Abstract

The lateral entorhinal cortex (LEC) plays an important role in the sensory and mnemonic functions of the medial temporal lobe, most notably in regard to object-related information and olfaction processing. The modulation of synaptic inputs in the LEC may have important implications for learning and memory, in part by affecting the synaptic output of the superficial layers of the LEC to the hippocampus. The superficial layers of the lateral entorhinal cortex are strongly innervated by midbrain dopaminergic neurons. Dopamine can modulate synaptic strength in a dose-dependent manner; high concentrations of dopamine suppress excitatory synaptic transmission, whereas lower concentrations of dopamine (1-10 µM) facilitate it. Therefore, low dopamine levels are likely to promote synaptic transmission in the LEC, and thus provide a mechanism for promoting mnemonic processes. However, the underlying intracellular signalling cascade linking dopamine receptor activation to glutamatergic transmission in layer II LEC neurons has remained hitherto unknown.
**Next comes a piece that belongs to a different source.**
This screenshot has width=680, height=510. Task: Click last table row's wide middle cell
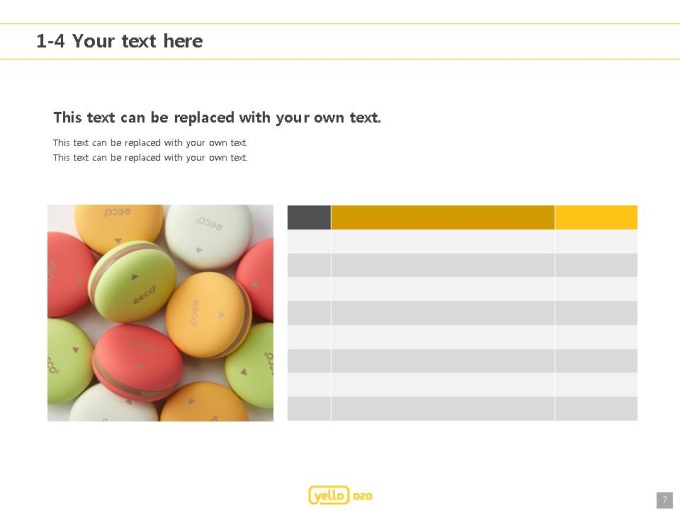[442, 409]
The work presented here used single-cell, patch-clamp recordings to characterize the signalling pathway linking dopamine-receptor activation to increases in synaptic transmission in layer II LEC cells. The first set of experiments in this thesis used bath application of dopamine and current-clamp recordings to investigate the dopaminergic facilitation of excitatory postsynaptic potentials (EPSPs) in layer II neurons of the rat lateral entorhinal cortex in vitro. Results indicated that activation of dopamine D1-like receptors lead to increases in AMPA receptor-mediated responses in a manner that was dependent upon the cAMP-protein kinase A (PKA) pathway and protein phosphatase 1 (PP-1). The second series of experiments assessed the contribution of phosphatidylinositol (PI)-linked D1-like receptors to the dopaminergic facilitation of synaptic transmission. Experiments demonstrated that, in addition to activation of the cAMP-PKA pathway, dopamine can lead to the facilitation of synaptic transmission that is reliant on a signaling cascade dependent on PI-linked D1-like receptors, phospholipase C, release of calcium from internal stores, and protein kinase C. In a third series of experiments, fluorescence calcium imaging was used to monitor changes in intracellular calcium induced by dopamine. Bath application of dopamine and the PI-linked dopamine agonist induced a reliable and reversible increase in fluorescence in fan, but not pyramidal, entorhinal cells. This increased fluorescence was correlated with a reversible increase in the amplitude of evoked synaptic currents. Together, the results demonstrate that both the cAMP-PKA and the PLC-DAG-IP3 signalling pathways may contribute to transient increases in synaptic strength that could mediate enhanced sensory and mnemonic function in the entorhinal cortex during release of dopamine.